ОТРЫВОК |
———

Приведу два примера из «Китаби Деде Коркут», которые подведут нас к теме «матери» и «жены», лейтмотиву настоящего текста. Один мне запомнился с тех лет, когда занимался «Китаби Деде Коркут», другой вспомнил, когда внук готовил один из уроков по азербайджанской литературе.

Первый пример.

В «Сказании о Гантуралы, сыне Ганлы Годжа» (“Qanlı qoca oglu Qanturali boyu”) есть такой эпизод: Ганлы Годжа собирается женить своего сына Гантуралы, а тот говорит о своих требованиях к будущей жене. (цитирую по адаптированному тексту, приведённому в издании «Китаби Деде Коркут», Бакы, 1988»)

Oğlan dedi: “Ata, məni evləndirmək istəyirsənsə, bilirsənmi mənə layiq qız necə olmalıdır? .. Mən yerimdən durmadan o durmuş olsun! Mən Qaracıq atıma minmədən o minmiş olsun! Mən qanlı kafir elinə getməmiş o gedib mənə baş gətirmiş olsun!”

Qanlı qoca dedi: “Oğul, sən qız istəmirsənmiş, bir cəsur pəhləvan istəyirsənmiş, onun arxasında yeyəsən-içəsən, gününü xoş keçirəsən!” Dedi: “Bəli, ata can, eləsini istəyirəm. Bəs gedəsən, bir cici-mici türkman qızını alasan, birdən sürüşüb üzərinə düşəm, qarnı yırtıla?” Qanlı qoca dedi: “Oğul, qız tapmaq səndən, mal-pul xərcləmək məndən!”

Дело не только в этой «джиди-миджи туркман кызы», дело в самой интонации разговора сына с отцом, в которой нет ни капли ханжества и ложной стыдливости.

Другой пример.

———

УСЛОВИЯ ЗАДАНИЙ |
A) Замените «ханжества» на «лицемерия» в той части отрывка о «Китаби Деде Коркут», что начинается со слов «Дело не только» и заканчивается словами «и ложной стыдливости.», и приведите эту часть целиком.
B) Продолжите отрывок о «Китаби Деде Коркут», начав сразу после его последнего предложения.
Строки ниже — самостоятельный материал, не связанный с отрывком.

ИСХОДНЫЕ СТРОКИ |
———

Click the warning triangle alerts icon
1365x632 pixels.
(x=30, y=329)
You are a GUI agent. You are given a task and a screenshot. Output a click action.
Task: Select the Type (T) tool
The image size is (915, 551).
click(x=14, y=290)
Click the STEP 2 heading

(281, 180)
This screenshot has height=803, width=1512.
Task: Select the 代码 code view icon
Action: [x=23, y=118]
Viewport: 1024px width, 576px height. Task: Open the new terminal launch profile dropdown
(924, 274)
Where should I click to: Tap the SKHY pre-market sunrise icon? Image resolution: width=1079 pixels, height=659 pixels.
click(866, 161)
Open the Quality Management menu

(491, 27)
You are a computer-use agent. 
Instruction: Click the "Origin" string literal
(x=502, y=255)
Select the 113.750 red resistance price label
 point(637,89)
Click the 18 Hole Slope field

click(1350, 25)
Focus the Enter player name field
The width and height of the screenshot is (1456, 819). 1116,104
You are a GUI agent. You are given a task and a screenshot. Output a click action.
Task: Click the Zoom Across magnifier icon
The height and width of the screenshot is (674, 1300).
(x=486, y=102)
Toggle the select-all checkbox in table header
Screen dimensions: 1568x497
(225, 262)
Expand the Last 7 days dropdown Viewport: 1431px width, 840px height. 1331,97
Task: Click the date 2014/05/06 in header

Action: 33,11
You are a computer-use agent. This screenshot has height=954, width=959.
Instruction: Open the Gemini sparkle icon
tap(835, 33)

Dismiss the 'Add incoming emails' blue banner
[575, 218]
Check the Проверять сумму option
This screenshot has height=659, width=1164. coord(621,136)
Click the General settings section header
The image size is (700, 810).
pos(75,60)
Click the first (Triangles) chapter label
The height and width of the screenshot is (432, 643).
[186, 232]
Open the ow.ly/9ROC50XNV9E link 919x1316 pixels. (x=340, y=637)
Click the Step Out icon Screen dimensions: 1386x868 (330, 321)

———

ОТВЕТЫ ПО ЗАДАНИЯМ |
A)
Дело не только в этой «джиди-миджи туркман кызы», дело в самой интонации разговора сына с отцом, в которой нет ни капли лицемерия и ложной стыдливости.

B)
В «Сказания о Сейреке сыне  Ушун годжа (“Uşun qoca oğlu Səyrək boyu”) Сейрек узнаёт, что от него скрыли, что у него есть брат, который в плену у гяуров. Он собирается вызволять брата из плена, отец и мать его отговаривают, и тогда он обращается к матери с такими гневными словами (цитируется по тому же адаптированному тексту 1988 года)

Oğlan anasına söyləmış, görək, nə söyləyib demişdir:
           Ana, ağzın qurusun!
           Ana, dilin çürüsün!
           Mənim öz qardaşım varmış,
           yolumdan qayıtmaram!
           Oğuz elində qardaşsız durmaram!
           Ana haqqı, tanrı haqqı olmasaydı,
           Böyük, iti polad qılıncımı götürərdim,
           Bircə anda gözəl başını kəsərdim,
           Al qanını yer üzünə tökərdim,
           ana, zalım ana!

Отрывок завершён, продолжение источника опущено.